Blog Post

Exchange Team Blog
7 MIN READ

Content Search for Targeted Collection of Inactive Mailbox Data

The_Exchange_Team's avatar
The_Exchange_Team
Platinum Contributor
Jan 18, 2023

Inactive mailboxes in Exchange Online are a vital part of the Microsoft Purview Data Lifecycle Management capabilities. They offer a low/no-cost and versatile way of retaining mailbox data according to your organization’s requirements. At times, though, it’s necessary for an inactive mailbox and/or its data to be moved to a user-accessible state. In those cases the options for retrieval include three methods: Recover, Restore or export with content search. Each method involves its own tools and procedures. Which one is best depends, again, on your organization’s requirements. The recover and restore methods are relatively straightforward; most Exchange administrators are familiar with the concepts and cmdlets associated with each. The content search method, on the other hand, is the least intuitive.

Content search, albeit a powerful tool when applied to typical use cases, doesn’t come with much guidance on the topic of retrieving inactive mailbox data. This post offers a way to use its strengths to bring back inactive mailbox data, in part or in whole, while preserving much of the structure of the source mailbox. Further, when inactive mailboxes include auto-expanding archiving and auxiliary archives, only the content search method is available to bring back the data.

Enabling auto-expanding archiving alone does not limit inactive mailbox data retrieval to content search. That happens when one or more auxiliary archive mailboxes are generated. Use the following command to check if a mailbox has auxiliary archives:
Get-Mailbox <MailboxID> | Select-Object -ExpandProperty MailboxLocations

In this example, the archive mailbox has an auxiliary archive mailbox, noted in green, confirming that auto-expanding archiving is enabled and in use. Larger archive mailboxes may have multiple AuxArchive locations.

Methodology

The documentation for content search for targeted collections describes how an admin can run Get-MailboxFolderStatistics to reveal the folder ID value for each folder in a mailbox. This can be done for both primary and archive mailboxes, along with their respective Recoverable Items folders. The folder ID values can be built into a search query identifying each folder to search for items and later export.

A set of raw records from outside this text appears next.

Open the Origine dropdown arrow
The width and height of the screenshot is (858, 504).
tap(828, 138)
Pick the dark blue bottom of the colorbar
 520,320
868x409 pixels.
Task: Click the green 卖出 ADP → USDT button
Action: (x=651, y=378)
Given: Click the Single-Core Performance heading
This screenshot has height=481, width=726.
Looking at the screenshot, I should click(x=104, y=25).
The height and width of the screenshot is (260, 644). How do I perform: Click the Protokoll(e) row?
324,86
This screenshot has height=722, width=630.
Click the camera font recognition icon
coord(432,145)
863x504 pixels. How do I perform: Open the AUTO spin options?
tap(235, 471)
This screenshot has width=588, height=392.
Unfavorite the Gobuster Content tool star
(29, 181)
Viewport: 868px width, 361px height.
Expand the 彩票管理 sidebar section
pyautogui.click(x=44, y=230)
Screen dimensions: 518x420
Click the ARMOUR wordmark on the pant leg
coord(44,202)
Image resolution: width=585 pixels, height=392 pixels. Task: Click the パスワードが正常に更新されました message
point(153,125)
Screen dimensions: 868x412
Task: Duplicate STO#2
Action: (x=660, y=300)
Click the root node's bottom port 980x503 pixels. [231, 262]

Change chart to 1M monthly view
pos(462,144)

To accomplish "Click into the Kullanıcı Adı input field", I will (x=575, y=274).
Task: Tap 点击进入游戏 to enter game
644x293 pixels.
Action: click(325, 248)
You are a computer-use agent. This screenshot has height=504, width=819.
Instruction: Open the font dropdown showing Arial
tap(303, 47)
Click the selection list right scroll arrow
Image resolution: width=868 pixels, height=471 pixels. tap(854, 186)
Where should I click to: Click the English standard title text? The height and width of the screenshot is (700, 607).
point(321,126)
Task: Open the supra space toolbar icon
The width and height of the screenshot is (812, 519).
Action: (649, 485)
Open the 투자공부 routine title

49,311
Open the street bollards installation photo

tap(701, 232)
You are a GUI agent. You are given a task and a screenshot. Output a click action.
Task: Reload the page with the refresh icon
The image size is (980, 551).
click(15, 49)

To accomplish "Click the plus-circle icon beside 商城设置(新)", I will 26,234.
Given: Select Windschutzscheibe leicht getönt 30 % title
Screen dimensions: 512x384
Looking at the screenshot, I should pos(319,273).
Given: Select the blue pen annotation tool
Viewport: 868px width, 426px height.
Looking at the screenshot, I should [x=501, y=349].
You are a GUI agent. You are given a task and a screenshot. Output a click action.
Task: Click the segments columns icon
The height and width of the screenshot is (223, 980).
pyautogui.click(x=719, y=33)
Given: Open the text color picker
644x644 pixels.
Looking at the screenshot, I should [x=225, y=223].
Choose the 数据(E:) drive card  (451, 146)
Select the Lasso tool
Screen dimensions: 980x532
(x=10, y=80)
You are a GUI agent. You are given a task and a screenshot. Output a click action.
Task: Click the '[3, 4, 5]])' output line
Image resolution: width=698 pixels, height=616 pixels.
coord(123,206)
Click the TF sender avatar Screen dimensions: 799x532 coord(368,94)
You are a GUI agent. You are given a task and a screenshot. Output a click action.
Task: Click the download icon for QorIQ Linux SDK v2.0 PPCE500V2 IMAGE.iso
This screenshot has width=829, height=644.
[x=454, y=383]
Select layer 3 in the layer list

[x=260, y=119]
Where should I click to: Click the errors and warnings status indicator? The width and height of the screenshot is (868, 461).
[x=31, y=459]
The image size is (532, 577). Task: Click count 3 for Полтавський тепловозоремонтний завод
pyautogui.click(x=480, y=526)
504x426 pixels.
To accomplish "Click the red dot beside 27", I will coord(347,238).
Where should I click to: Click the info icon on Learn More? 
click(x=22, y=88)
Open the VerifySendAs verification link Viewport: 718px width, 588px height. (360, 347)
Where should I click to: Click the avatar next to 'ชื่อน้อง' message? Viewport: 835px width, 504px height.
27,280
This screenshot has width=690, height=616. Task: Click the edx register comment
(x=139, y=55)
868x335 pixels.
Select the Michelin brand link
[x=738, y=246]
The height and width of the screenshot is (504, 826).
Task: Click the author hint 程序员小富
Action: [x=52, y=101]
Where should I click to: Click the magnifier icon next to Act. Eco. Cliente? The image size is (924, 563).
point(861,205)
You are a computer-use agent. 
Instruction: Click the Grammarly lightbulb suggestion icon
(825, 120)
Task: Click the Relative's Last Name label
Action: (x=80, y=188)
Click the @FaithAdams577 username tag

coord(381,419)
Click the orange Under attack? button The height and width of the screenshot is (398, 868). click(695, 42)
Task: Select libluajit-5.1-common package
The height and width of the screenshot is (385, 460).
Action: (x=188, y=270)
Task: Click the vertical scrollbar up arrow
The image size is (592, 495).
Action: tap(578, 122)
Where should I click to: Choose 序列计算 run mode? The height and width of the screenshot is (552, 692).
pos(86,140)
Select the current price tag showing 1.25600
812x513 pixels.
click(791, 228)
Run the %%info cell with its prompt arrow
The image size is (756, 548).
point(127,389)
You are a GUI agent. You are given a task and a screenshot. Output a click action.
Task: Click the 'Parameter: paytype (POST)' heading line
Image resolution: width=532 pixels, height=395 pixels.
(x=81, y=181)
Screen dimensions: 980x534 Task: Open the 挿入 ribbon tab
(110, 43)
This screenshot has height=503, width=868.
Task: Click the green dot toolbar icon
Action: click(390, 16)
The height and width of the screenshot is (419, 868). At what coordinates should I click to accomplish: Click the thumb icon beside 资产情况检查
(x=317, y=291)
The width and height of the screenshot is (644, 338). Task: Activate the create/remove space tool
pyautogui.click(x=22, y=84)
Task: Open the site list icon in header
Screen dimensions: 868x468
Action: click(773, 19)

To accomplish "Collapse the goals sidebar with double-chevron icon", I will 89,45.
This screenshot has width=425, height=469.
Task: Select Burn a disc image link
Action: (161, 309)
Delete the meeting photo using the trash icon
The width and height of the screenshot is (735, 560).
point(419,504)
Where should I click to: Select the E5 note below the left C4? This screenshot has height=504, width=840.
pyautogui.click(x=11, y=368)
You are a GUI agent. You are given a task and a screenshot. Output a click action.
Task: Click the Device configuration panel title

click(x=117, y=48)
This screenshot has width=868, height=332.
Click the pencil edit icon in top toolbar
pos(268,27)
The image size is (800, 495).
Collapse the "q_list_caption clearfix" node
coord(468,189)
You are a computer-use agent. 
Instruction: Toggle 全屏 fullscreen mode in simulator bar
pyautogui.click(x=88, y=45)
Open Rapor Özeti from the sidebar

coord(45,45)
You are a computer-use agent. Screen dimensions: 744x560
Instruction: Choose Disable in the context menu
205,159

This is straightforward, but there’s a catch when it comes to inactive mailboxes. In their case it may not be possible to run Get-MailboxFolderStatistics on a mailbox without an active mailbox identity. For targeted collection content searches to work with inactive mailboxes it’s a critical prerequisite to collect the folder ID values before a mailbox is made inactive. Administrators intending to use the content search method should integrate the following steps for inactive mailboxes as part of data lifecycle management. We cannot guarantee any inactive mailboxes created without first collecting the folder ID values (assuming the mailbox owner’s account is not recoverable from Azure AD) will be eligible for using content search for targeted collections.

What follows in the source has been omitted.